- **Problem requirements**
Your answer should consist solely of the lines from the one holding "1098x1092 pixels." through the final line of the entries, reproduced exactly and without pictures.

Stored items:

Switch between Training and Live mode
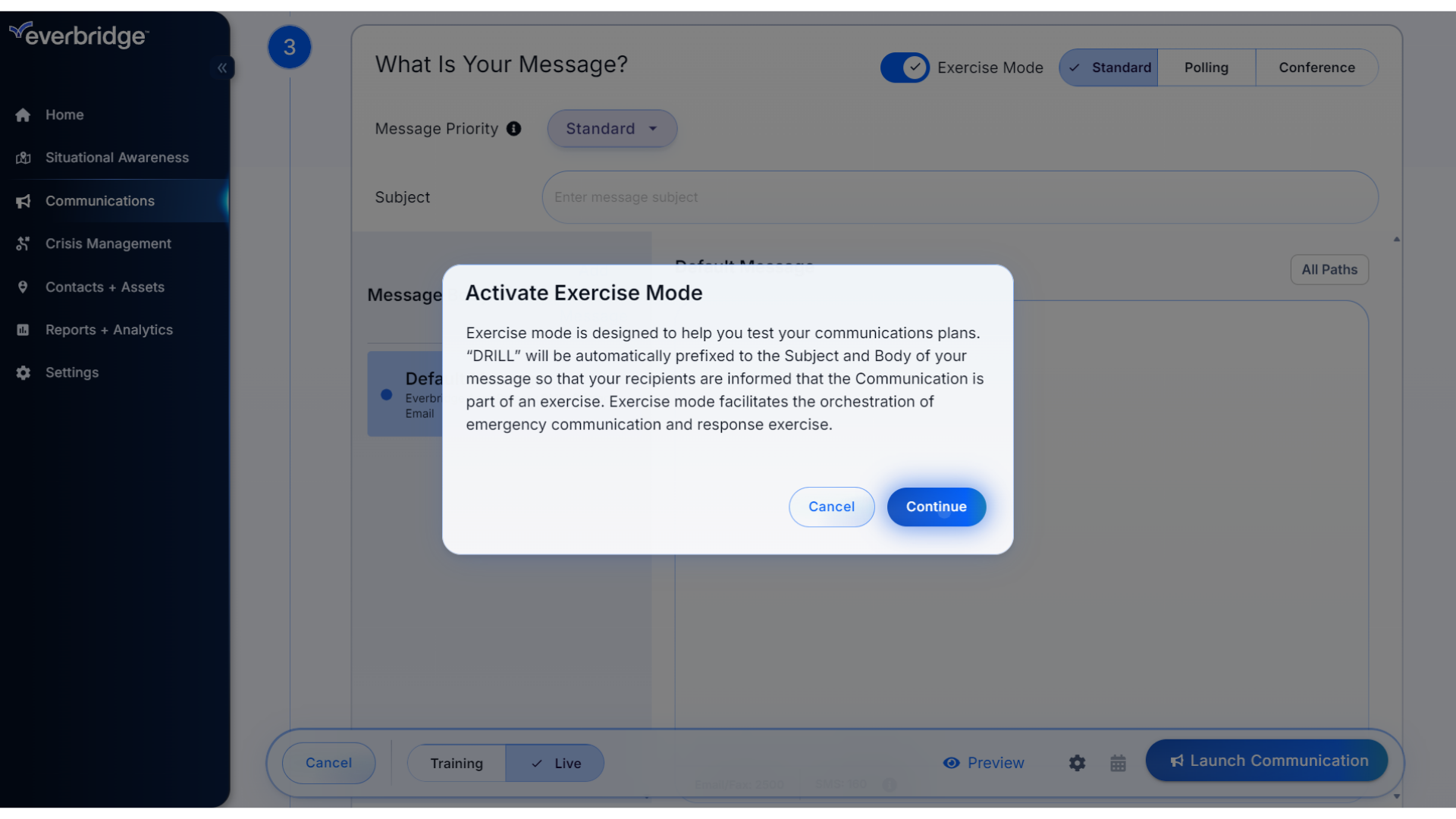The image size is (1456, 819). 457,762
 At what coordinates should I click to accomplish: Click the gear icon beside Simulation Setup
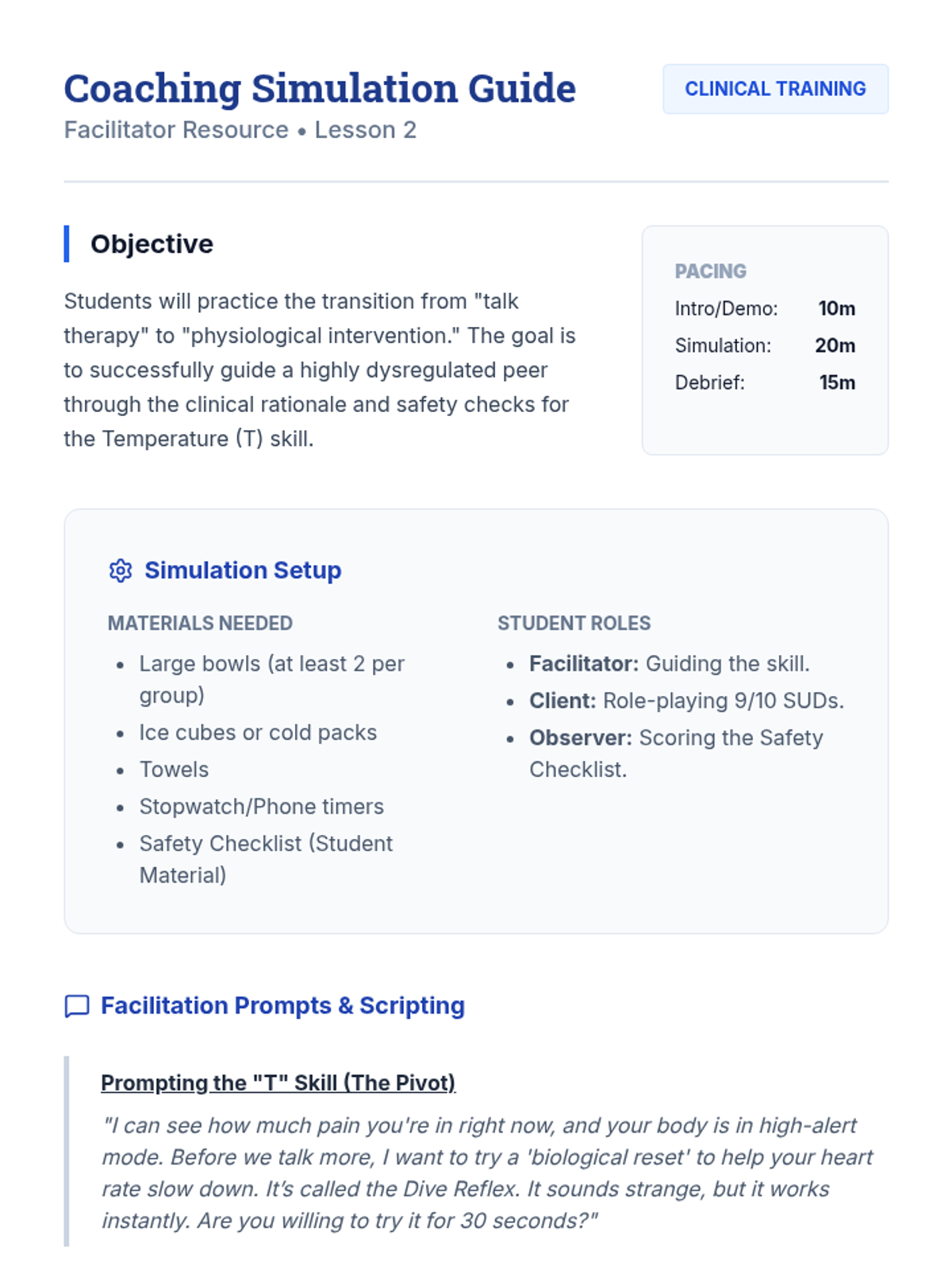(x=121, y=571)
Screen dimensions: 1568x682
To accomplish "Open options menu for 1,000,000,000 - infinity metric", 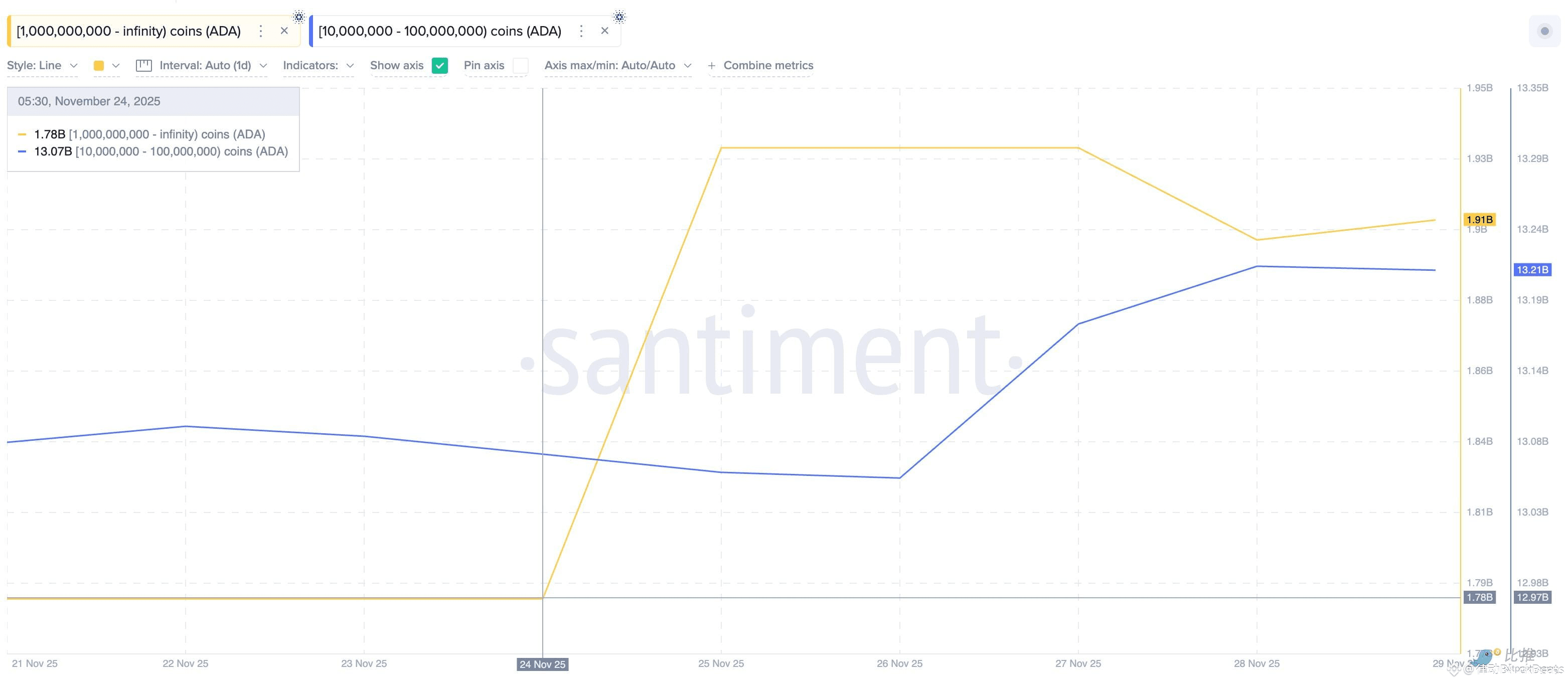I will click(x=260, y=31).
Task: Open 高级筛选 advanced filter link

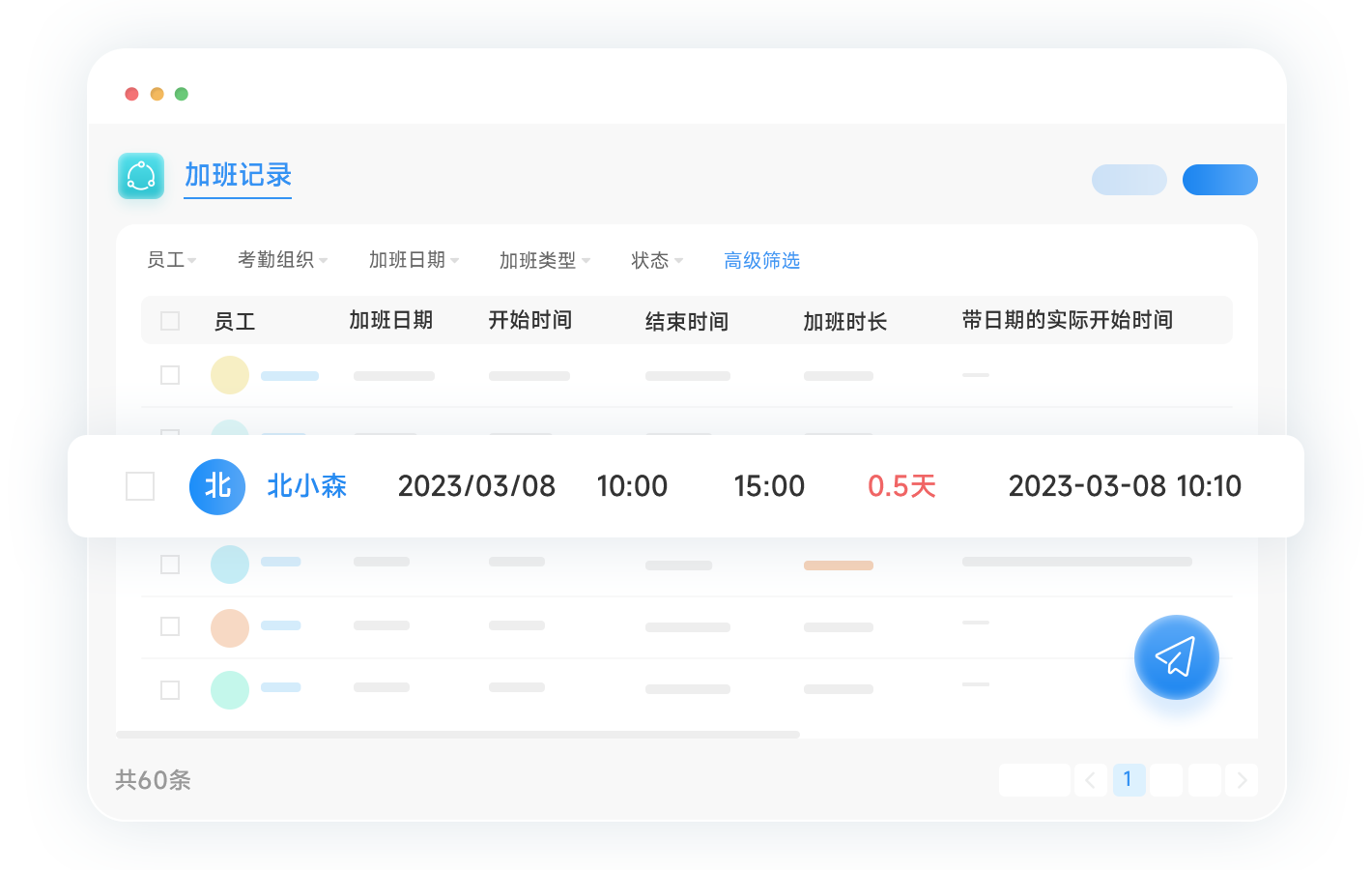Action: pos(761,261)
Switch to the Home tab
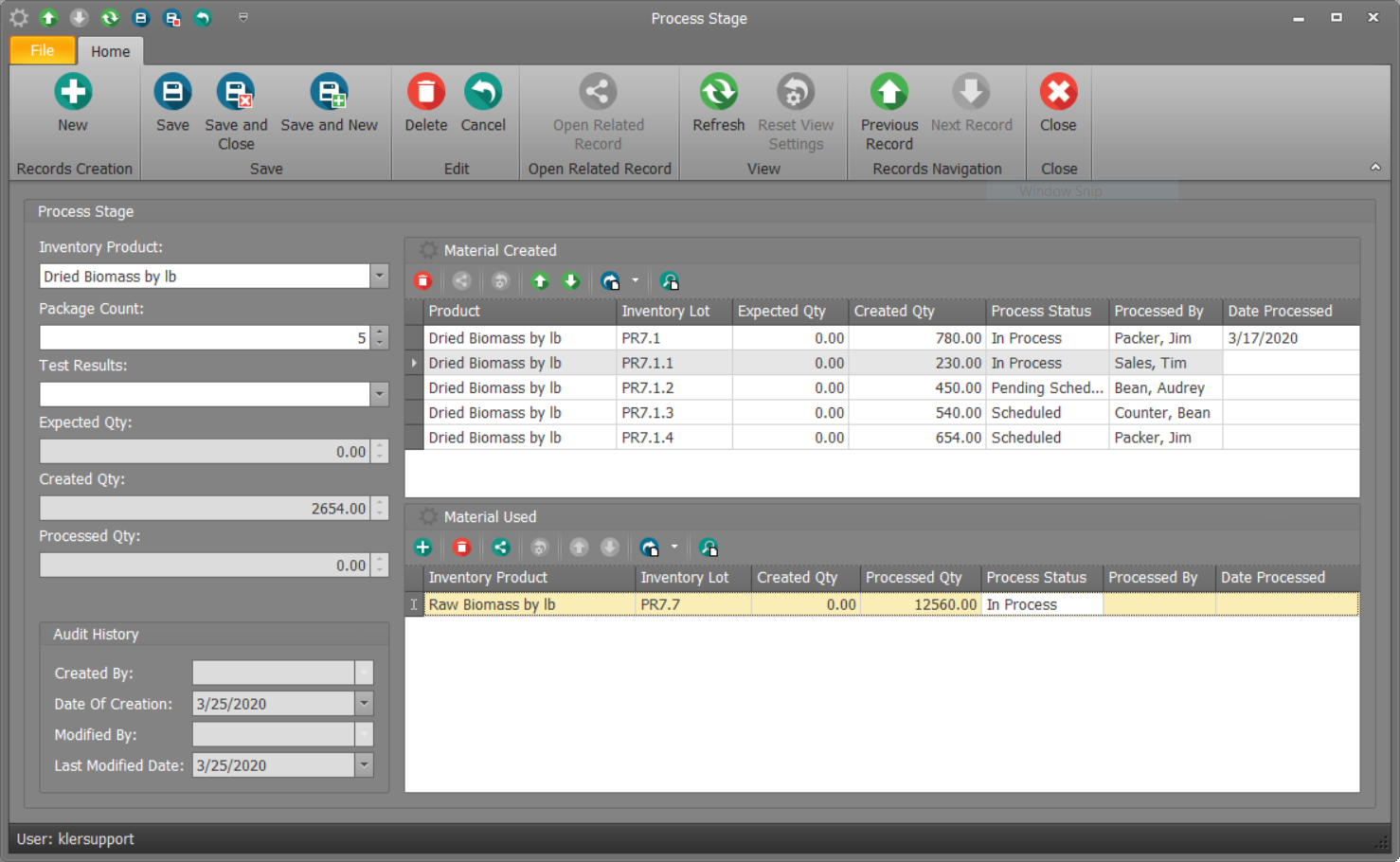The image size is (1400, 862). tap(110, 51)
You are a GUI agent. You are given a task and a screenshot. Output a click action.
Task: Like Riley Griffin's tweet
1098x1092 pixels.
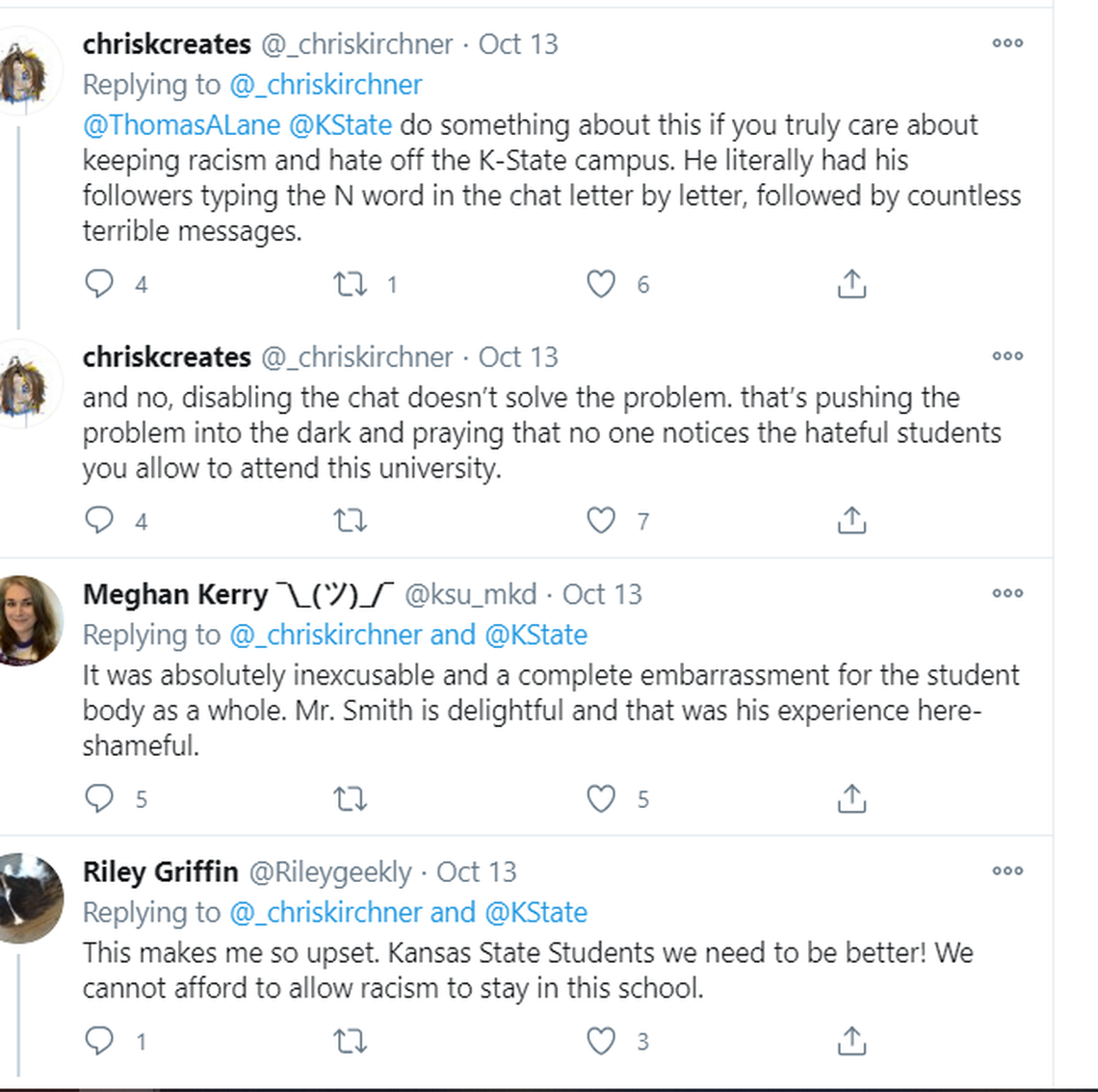pyautogui.click(x=600, y=1040)

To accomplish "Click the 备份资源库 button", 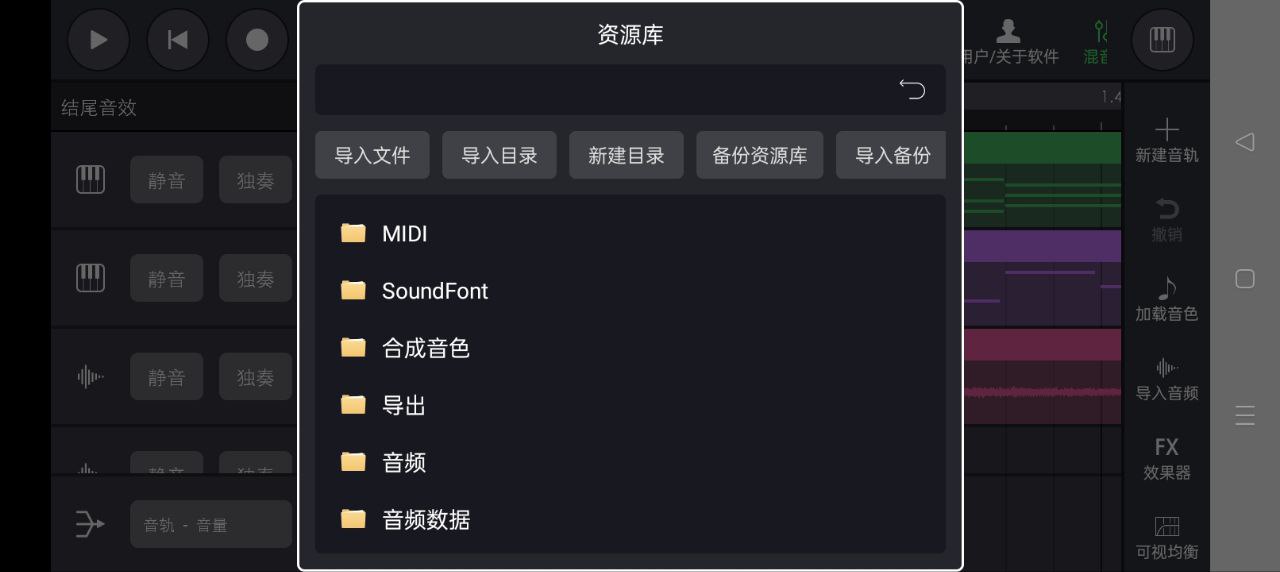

- **Result of the task**
1098x1092 pixels.
pyautogui.click(x=600, y=1040)

To accomplish "Click the 备份资源库 button", 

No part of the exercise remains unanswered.